Start of EXTRACT PROVIDED
The Italians Who Invented the ­Drawn-on-Film Technique*

THE BROTHERS ARNALDO GINANNI Corradini (1890–1982) and Bruno Ginanni Corradini (1892–1976) were born in Ravenna, Italy, into an aristocratic (they were earls) and educated family. At a very early age, they started cultivating poetry, writing, and painting. They also took an active role in the debate between “Tradition” and “Modernism” that agitated the realms of literature, art, and music in Italy, from the turn of the century until the outbreak of World War I. Arnaldo mainly involved himself with painting, while Bruno focused more on literature.
* Originally published in Animation Journal, Tustin, California, Spring 1996. Updated version.
After 1914, the brothers joined the Futurist movement, where they used pseudonyms, Arnaldo Ginna and Bruno Corra, to distinguish their separate identities. For convenience we will refer to them by their pseudonyms in this chapter, even though some statements were actually published under their true names.
Fascinated by the possible correspondence between sound and colour, in about 1909 the brothers created a “chromatic piano” whose keys corresponded to a parallel number of coloured light bulbs. Subsequently they carried out several experiments with what we now call direct painting on film, abstract cinema, or coloured abstract animation.
End of EXTRACT PROVIDED
■ **TO DO**
[1] In the excerpt on the drawn-on-film technique, condense the paragraph beginning "Fascinated by the possible correspondence" into a shorter version that keeps its main facts.
[2] From the excerpt on the drawn-on-film technique, quote word for word the part that opens with the words containing "The Italians Who" and closes with "more on literature.".
Start of INFORMATION SHOWN
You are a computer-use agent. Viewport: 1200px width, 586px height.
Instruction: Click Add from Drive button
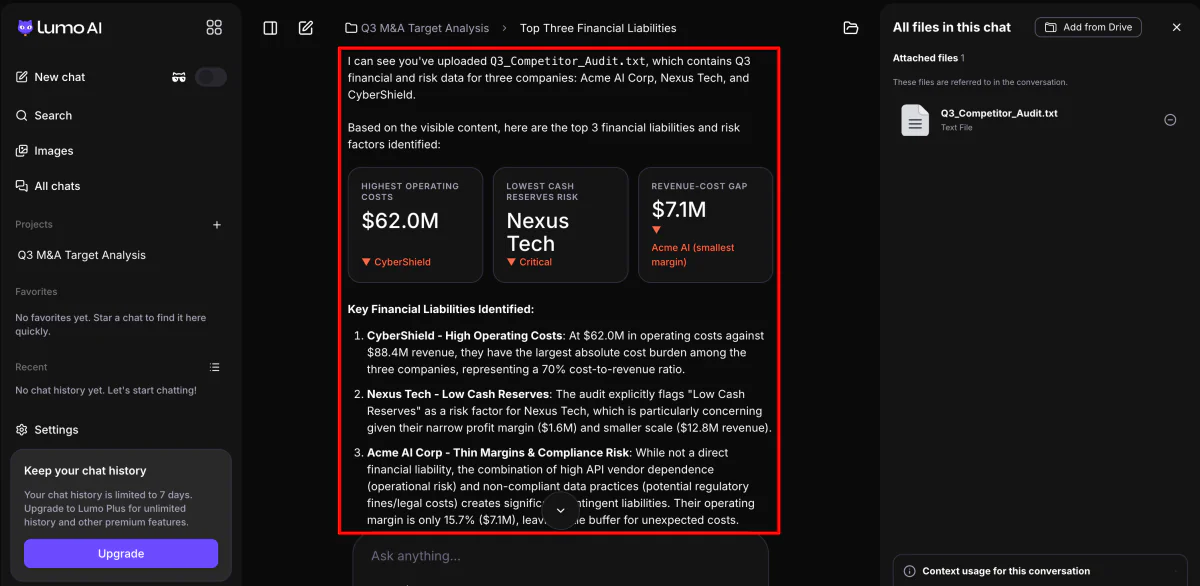tap(1088, 27)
End of INFORMATION SHOWN
■ **RESPONSE LIST**
[1] Around 1909, intrigued by a possible correspondence between sound and color, the brothers built a "chromatic piano" whose keys matched an equal number of colored light bulbs. They later experimented with what is now called direct painting on film, abstract cinema, or colored abstract animation.

[2]
The Italians Who Invented the ­Drawn-on-Film Technique*

THE BROTHERS ARNALDO GINANNI Corradini (1890–1982) and Bruno Ginanni Corradini (1892–1976) were born in Ravenna, Italy, into an aristocratic (they were earls) and educated family. At a very early age, they started cultivating poetry, writing, and painting. They also took an active role in the debate between “Tradition” and “Modernism” that agitated the realms of literature, art, and music in Italy, from the turn of the century until the outbreak of World War I. Arnaldo mainly involved himself with painting, while Bruno focused more on literature.